Yes – I got there! Even with a sick child I managed to get into Wellington for an admittedly quick dash around the Rita Angus exhibit at Te Papa. I need to go back again, and I need to read the catalogue (which oddly costs more than the wonderful Angus biography). When I got there I found that there was a curators talk/tour on that night at the same time as a reading I was on my way to, so I had to skip it. Maybe it would have explained some of the misgivings I have about the show.
Mounting a retrospective is always going to be tricky. How will you arrange it- chronologically? style? subject? – a million other factors and with a huge selection of material in this case as well (apparently 600+ left after Angus’s death). So probably it’s as good as it could be. The series of ‘rooms’ representing groupings of work was probably a good approach as well. However, I was a little uncomfortable with the ‘rat in a maze” effect compounded by the little map provided. This maybe because I have a weird phobia of mazes though. Once I got through, I wandered back in the reverse direction which I would recommend. Also I found the green colour scheme unsettling. OK, there is critique of stark white gallery walls but…this reminded me of being sea-sick. Its also the colour of my kitchen which again is not a joyful place right now so that may have had an influence.
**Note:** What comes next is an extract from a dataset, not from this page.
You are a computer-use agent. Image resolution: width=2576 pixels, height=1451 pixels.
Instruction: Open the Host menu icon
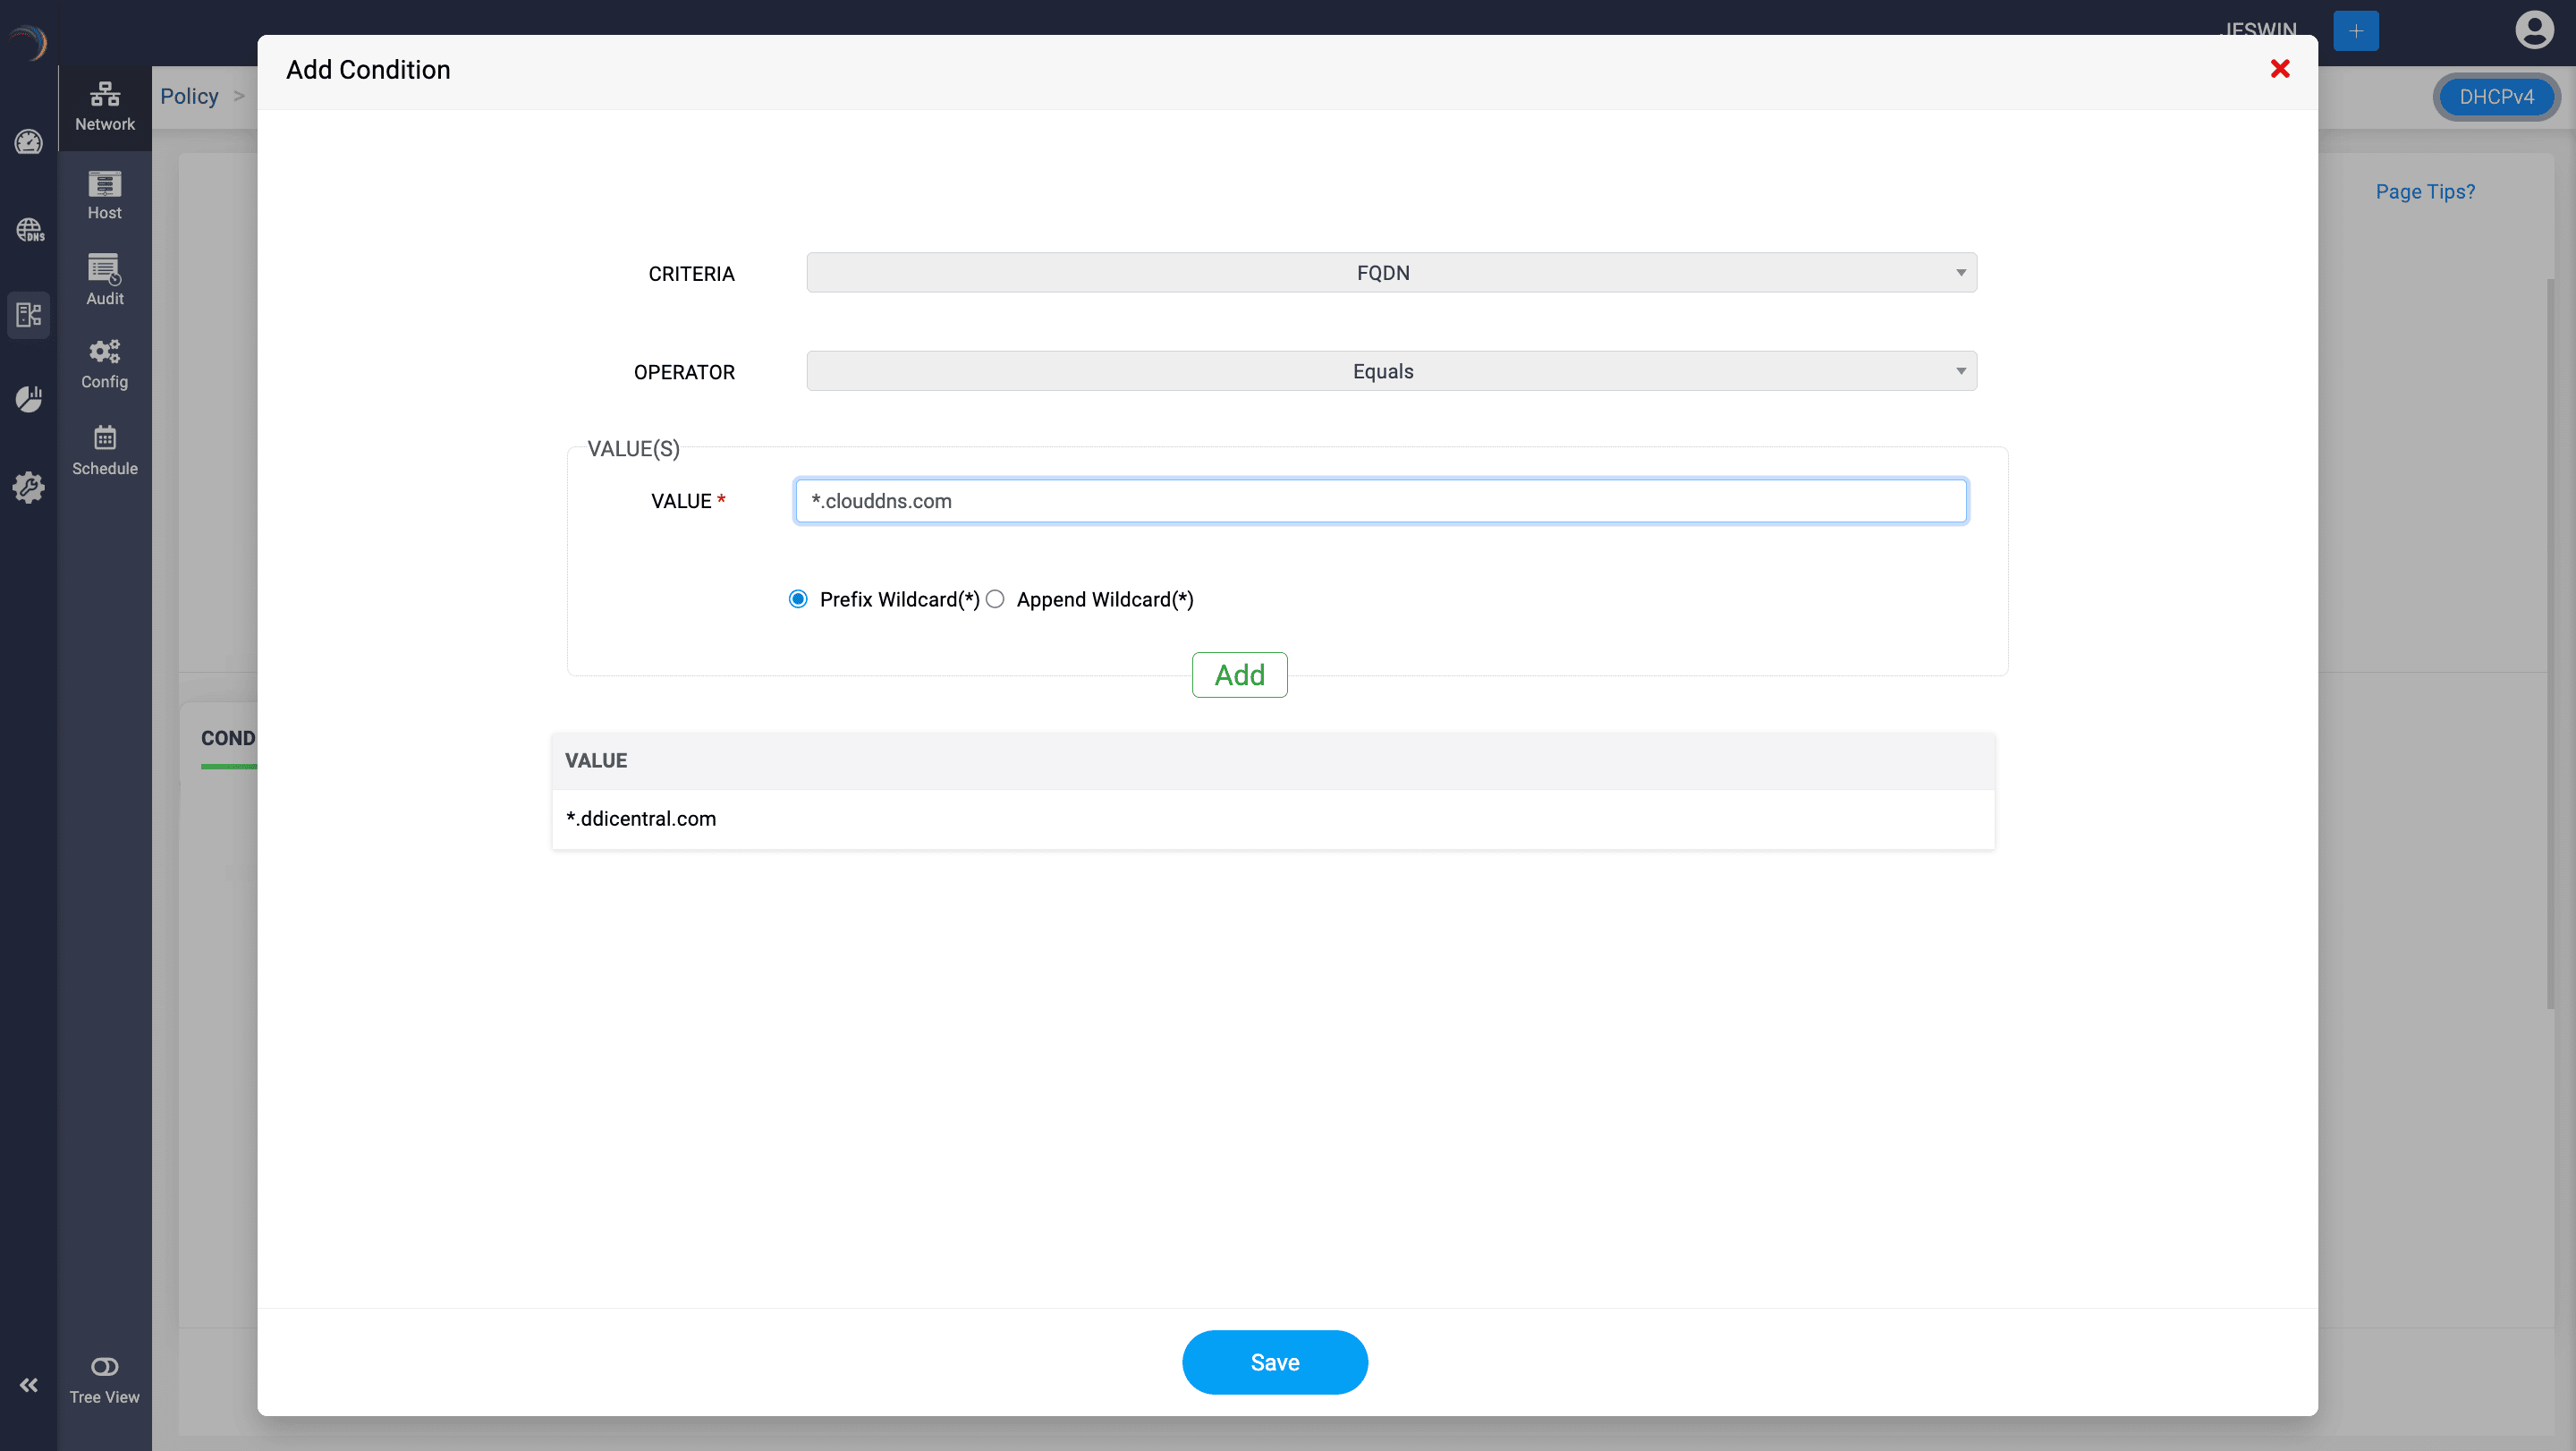point(104,194)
I know I am being picky so lets just move on.
I was immediately surprised how small and intimate the earlier pieces were but and it was a joy to see familiar faces (Betty Curnow) and always Rita looking back at you. Like Frida Kahlo’s self-portraits (done from a mirror) there is a feeling of being directly addressed by the sitter, and this show had many portraits – self and other. Even the face of Marjorie Marshall, although looking away, was saying something to me.
I made a point of NOT reading the the information on the walls and just experience the art. It was good. The inclusion of unfinished works let us see her technique and as some one else commented, the labour that went into these 200+ images. Standouts for me were the grouping of the three goddesses (Rutu, Mercy and Sun), important to see them together I thought, and a small water colour of Angus’s parents’ garden at Waikanae. The garden is long gone but you can stand at this spot in Waikanae and recognise the hill in the background. Last time I was there, it was like the painting from my memory superimposed itself on the current landscape – a ghostly and transporting experience.
Something I want to look into further is the comparision of this exhibition, Jill Trevelyan’s biography and Gaylene Preston’s film, in their treatment of Angus’s life and work.
My question in an exhibition like this is “Was Rita there?” and like the quote from Martin Edmond about Clairmont, that he “haunts the paintings”, I think she was.
EDIT: The Angus garden is actually still largely intact in Waikanae. I was looking in the wrong place when I wrote this entry.